● Directions
What this exercise needs is every entry restated as written, with no pictures.

▬▬▬▬▬▬

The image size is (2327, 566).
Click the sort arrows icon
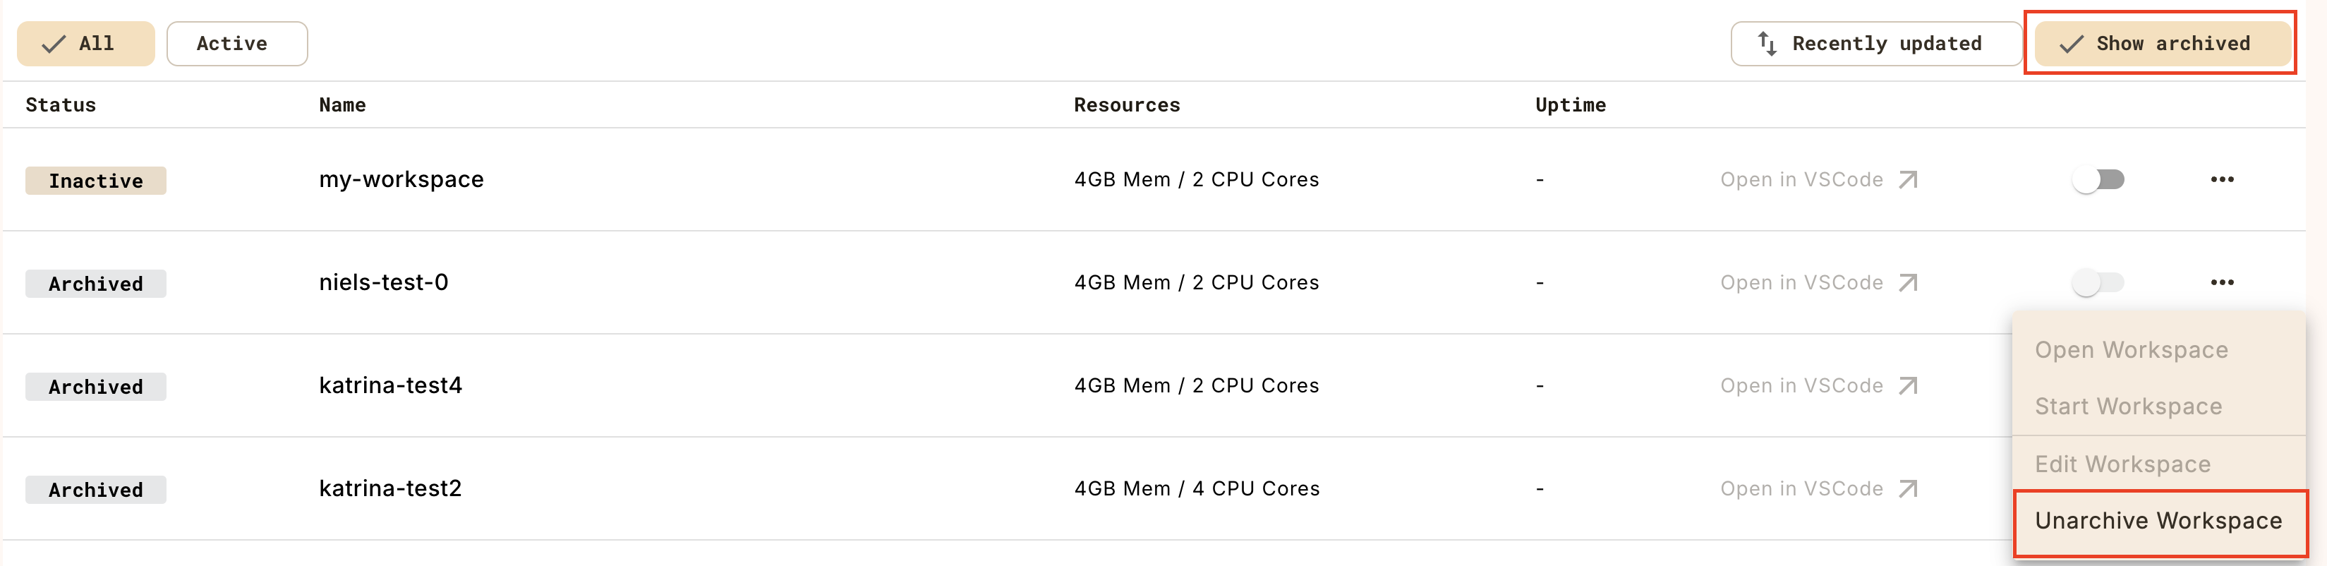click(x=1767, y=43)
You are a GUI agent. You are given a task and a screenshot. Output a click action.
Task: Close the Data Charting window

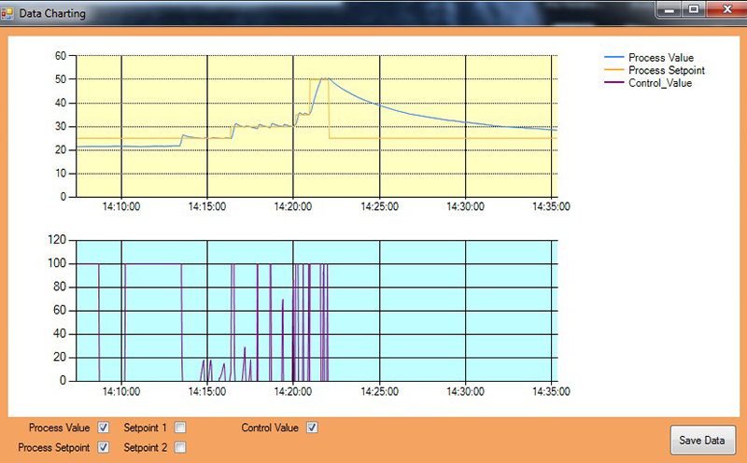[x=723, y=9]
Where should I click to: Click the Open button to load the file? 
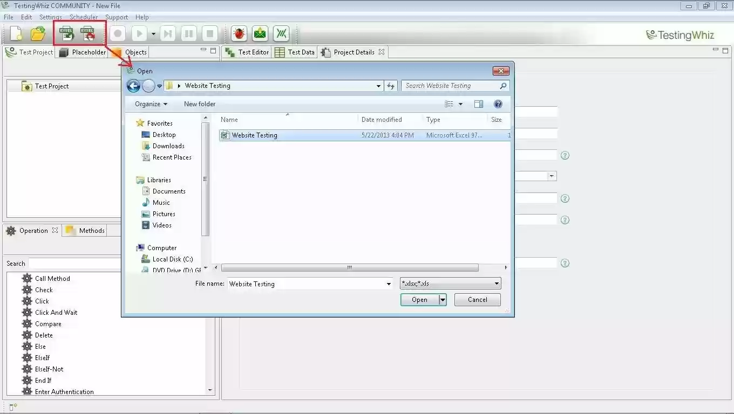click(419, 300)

▬▬▬▬▬▬

● Solution to the problem
The image size is (2327, 566).
Click the sort arrows icon
click(x=1767, y=43)
You are a GUI agent. You are given a task and a screenshot. Output a click action.
Task: Close the Data Charting window

[x=723, y=9]
Where should I click to: Click the Open button to load the file? 
click(419, 300)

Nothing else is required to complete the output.